EXERCISE AIM:
From the line containing "[Kutztown University LinkedIn] (1199, 1583)" down to the line containing "Contact (794, 1490)" in the records below, reproduce every line exactly, ends included, and omit all others.

########

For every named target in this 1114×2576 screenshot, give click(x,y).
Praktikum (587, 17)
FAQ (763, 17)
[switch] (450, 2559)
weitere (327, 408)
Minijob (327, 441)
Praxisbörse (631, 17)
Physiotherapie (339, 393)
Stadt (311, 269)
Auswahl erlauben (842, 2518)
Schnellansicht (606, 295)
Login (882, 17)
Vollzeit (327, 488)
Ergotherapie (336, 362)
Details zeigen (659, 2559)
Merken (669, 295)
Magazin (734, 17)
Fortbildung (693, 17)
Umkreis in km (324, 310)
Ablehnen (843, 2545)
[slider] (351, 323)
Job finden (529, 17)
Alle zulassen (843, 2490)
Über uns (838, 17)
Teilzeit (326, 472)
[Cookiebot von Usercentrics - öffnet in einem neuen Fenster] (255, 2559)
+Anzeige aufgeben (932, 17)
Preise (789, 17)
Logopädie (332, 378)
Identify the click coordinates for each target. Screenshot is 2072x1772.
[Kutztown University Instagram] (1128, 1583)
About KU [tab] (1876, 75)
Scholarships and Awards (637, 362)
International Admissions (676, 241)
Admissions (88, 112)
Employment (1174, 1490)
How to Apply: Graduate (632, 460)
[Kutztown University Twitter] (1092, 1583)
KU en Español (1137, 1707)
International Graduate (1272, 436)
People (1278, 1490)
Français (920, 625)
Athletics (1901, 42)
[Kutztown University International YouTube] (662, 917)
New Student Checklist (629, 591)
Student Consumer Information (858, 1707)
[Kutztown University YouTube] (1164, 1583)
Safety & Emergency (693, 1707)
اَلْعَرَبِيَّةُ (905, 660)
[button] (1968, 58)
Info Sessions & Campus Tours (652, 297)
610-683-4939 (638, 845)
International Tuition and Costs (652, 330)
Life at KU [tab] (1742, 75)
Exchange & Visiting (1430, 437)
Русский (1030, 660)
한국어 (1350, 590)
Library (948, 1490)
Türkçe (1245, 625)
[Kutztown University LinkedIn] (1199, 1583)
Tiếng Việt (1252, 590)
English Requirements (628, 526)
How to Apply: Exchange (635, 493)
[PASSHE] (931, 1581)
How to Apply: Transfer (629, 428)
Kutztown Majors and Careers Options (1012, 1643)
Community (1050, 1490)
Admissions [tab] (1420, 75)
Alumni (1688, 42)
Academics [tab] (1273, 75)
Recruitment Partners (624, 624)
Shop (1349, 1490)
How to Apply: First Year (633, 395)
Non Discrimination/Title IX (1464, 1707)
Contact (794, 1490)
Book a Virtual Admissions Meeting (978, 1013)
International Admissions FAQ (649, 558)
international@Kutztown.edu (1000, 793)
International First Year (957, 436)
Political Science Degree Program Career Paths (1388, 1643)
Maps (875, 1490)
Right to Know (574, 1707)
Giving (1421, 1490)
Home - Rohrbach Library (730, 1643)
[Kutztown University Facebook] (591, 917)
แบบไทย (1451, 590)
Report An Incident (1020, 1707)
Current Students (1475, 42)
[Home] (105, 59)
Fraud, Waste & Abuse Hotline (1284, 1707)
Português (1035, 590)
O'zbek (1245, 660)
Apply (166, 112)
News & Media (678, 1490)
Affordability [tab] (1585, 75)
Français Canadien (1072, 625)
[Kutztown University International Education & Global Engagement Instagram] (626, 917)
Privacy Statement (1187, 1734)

########

TASK SOLUTION:
[Kutztown University LinkedIn] (1199, 1583)
Tiếng Việt (1252, 590)
English Requirements (628, 526)
How to Apply: Exchange (635, 493)
[PASSHE] (931, 1581)
How to Apply: Transfer (629, 428)
Kutztown Majors and Careers Options (1012, 1643)
Community (1050, 1490)
Admissions [tab] (1420, 75)
Alumni (1688, 42)
Academics [tab] (1273, 75)
Recruitment Partners (624, 624)
Shop (1349, 1490)
How to Apply: First Year (633, 395)
Non Discrimination/Title IX (1464, 1707)
Contact (794, 1490)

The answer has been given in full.